───── RECORD SET ─────
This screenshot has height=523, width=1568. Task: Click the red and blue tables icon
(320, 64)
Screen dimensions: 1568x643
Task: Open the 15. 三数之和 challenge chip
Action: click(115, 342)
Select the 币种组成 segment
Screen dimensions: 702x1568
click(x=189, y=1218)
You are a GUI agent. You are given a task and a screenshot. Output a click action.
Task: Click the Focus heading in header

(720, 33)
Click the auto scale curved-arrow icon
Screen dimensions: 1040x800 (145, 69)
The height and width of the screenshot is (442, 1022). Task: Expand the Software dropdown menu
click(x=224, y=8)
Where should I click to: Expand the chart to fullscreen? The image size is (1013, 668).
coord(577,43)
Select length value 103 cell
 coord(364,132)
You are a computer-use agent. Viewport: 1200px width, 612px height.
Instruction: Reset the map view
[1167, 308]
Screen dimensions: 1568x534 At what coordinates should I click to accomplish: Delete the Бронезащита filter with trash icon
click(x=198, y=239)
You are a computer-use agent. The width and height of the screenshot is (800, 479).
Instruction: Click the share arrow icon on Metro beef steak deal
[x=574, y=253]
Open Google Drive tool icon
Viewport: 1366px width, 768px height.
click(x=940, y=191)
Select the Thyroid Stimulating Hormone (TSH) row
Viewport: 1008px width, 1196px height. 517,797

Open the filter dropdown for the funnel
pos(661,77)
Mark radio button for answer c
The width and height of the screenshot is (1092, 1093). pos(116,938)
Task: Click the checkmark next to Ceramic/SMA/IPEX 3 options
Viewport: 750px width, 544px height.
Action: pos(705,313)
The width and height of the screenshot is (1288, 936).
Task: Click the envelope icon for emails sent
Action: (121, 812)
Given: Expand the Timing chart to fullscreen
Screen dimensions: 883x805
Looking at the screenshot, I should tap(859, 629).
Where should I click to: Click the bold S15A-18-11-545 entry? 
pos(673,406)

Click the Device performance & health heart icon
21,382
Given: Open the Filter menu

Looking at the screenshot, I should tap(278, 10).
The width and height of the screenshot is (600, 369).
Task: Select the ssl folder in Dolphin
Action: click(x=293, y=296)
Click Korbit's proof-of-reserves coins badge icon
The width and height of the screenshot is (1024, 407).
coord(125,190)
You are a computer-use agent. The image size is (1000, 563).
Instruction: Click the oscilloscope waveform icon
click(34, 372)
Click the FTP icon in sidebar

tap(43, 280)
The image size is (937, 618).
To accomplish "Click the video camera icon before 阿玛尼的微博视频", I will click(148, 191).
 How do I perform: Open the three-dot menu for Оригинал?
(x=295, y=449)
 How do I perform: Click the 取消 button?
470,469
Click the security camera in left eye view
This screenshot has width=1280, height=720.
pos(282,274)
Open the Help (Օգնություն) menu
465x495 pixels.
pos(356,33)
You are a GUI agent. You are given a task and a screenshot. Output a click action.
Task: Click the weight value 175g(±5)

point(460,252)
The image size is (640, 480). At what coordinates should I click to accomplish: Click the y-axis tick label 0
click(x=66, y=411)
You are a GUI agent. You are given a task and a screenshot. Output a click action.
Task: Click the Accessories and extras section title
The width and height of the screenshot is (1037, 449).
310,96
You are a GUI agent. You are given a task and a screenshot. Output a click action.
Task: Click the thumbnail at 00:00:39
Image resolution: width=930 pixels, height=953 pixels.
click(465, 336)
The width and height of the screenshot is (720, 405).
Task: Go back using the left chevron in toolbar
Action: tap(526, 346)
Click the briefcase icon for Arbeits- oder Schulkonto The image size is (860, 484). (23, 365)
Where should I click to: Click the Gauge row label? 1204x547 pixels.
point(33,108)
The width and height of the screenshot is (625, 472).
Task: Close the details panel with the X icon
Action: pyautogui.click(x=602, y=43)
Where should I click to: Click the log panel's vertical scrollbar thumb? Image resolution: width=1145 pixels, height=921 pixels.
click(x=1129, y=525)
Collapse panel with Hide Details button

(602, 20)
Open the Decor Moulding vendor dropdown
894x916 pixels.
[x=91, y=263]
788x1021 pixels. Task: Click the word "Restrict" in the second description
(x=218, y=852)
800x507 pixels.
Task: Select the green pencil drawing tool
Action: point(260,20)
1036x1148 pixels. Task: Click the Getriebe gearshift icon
─────
◆ **WRITTEN EXERCISE**
Transcribe everything in the listing from the line containing "Open Google Drive tool icon" down to the line containing "The width and height of the screenshot is (1092, 1093).", both included.

◆ **FINISHED EXERCISE**
Open Google Drive tool icon
Viewport: 1366px width, 768px height.
click(x=940, y=191)
Select the Thyroid Stimulating Hormone (TSH) row
Viewport: 1008px width, 1196px height. 517,797

Open the filter dropdown for the funnel
pos(661,77)
Mark radio button for answer c
The width and height of the screenshot is (1092, 1093). pos(116,938)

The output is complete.